$7.2 Billion deal gets Thermo Fisher a seat at the CDMO table.
Dutch company Patheon, one of the largest pharmaceutical contract development and manufacturing organizations (CDMOs), is to be acquired by Thermo Fisher Scientific for $5.2 billion plus the assumption of $2 billion in net debt.
To complete the deal, Thermo Fisher reached independent agreements with Patheon’s two largest shareholders — JLL Partners and Royal DSM, which hold nearly three-quarters of Patheon’s shares.
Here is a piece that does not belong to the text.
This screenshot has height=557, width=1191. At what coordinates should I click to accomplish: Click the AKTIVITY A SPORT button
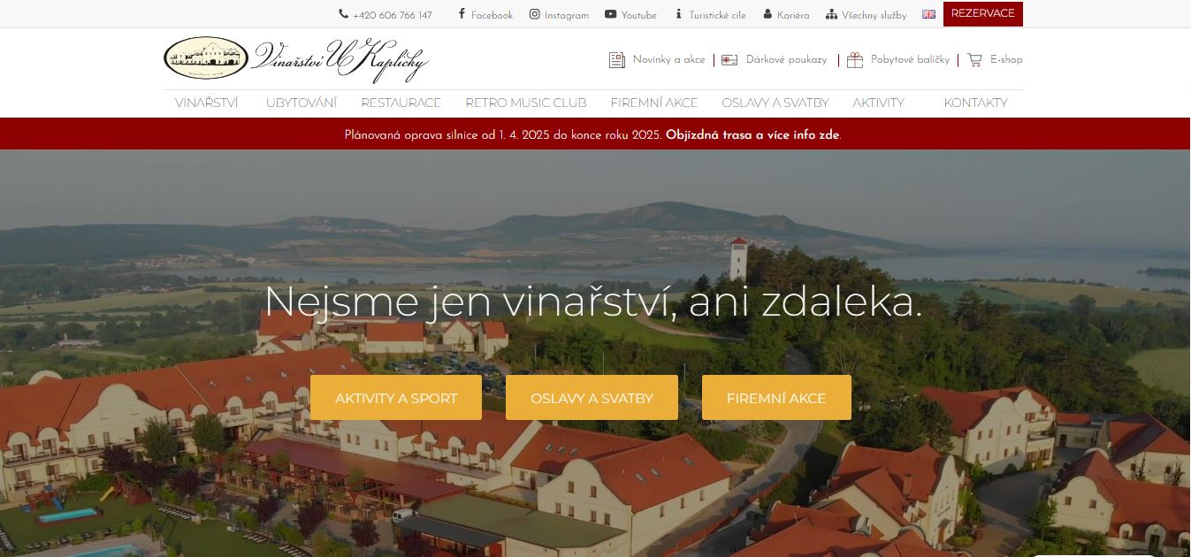click(x=396, y=398)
The company needs a minimum of 80% of the shares under Dutch tender rules.
The purchase complements Thermo Fisher’s raw material, scientific instrument and pharma manufacturing equipment businesses and provides the company entrée into the rapidly expanding contract development and manufacturing market, which Thermo Fisher pegs at $40 billion (USD).
Patheon was founded in 1974 as Custom Pharmaceuticals Ltd. and operated in Canada. The name was changed in 1993 when the company became publicly traded on the Toronto Stock Exchange. In the 1990s and 2000s, Patheon made numerous acquisitions in Canada, the US and Europe, steadily expanding its formulation and secondary manufacturing capabilities and capacities. In 2014, Patheon merged with DSM Pharmaceutical Products and Gallus BioPharmaceuticals, adding small and large molecule drug substance manufacturing capabilities in Europe and North America. Additional acquisitions were made in 2015-2017, making Patheon a leading global producer of drug substances and drug products. Currently, Patheon has approximately 9,000 employees worldwide and achieves revenues of approximately $1.9 billion in 2016.
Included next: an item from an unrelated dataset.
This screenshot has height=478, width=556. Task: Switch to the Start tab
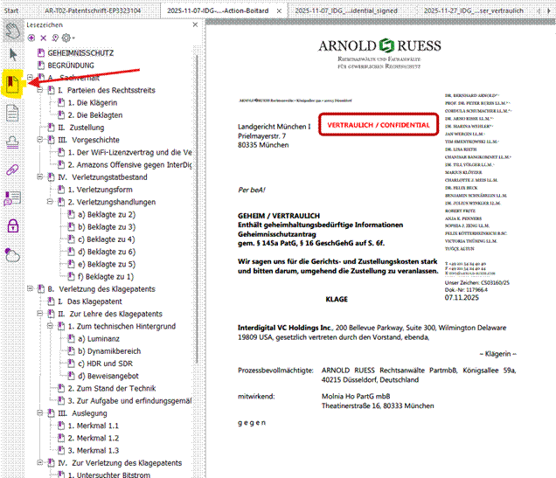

According to Thermo Fisher President and CEO Marc Casper, “Patheon's development and manufacturing capabilities are an excellent complement to [its] industry-leading offering for the biopharma market.” He went on to note that combined Thermo Fisher and Patheon will offer a “unique value proposition” while also creating significant value for its shareholders.
Thermo Fisher was attracted by the rapid growth of the CDMO market, according to Evercore ISI analyst Ross Muken, who believes the acquisition should help Thermo Fisher achieve its “multi-year core growth reacceleration.”
Casper noted that the company has “incredibly high confidence” in its ability to achieve the addition of 30 cents a share to its adjusted profit in the first full year after close of the deal, which is expected to take place by the end of 2017. He commented in particular that there are “very interesting opportunities to build out [Patheon’s] footprint in Asia-Pacific, where they have not yet really penetrated.”
Thermo Fisher also anticipates saving approximately $120 million by the third year after completion of the acquisition.
Announcement of the deal resulted in increases in Thermo Fisher and Patheon shares by 0.5% and 33.2%, respectively. Goldman Sachs & Co. and Morgan Stanley & Co. are acting as financial advisors for Thermo Fisher and Patheon, respectively.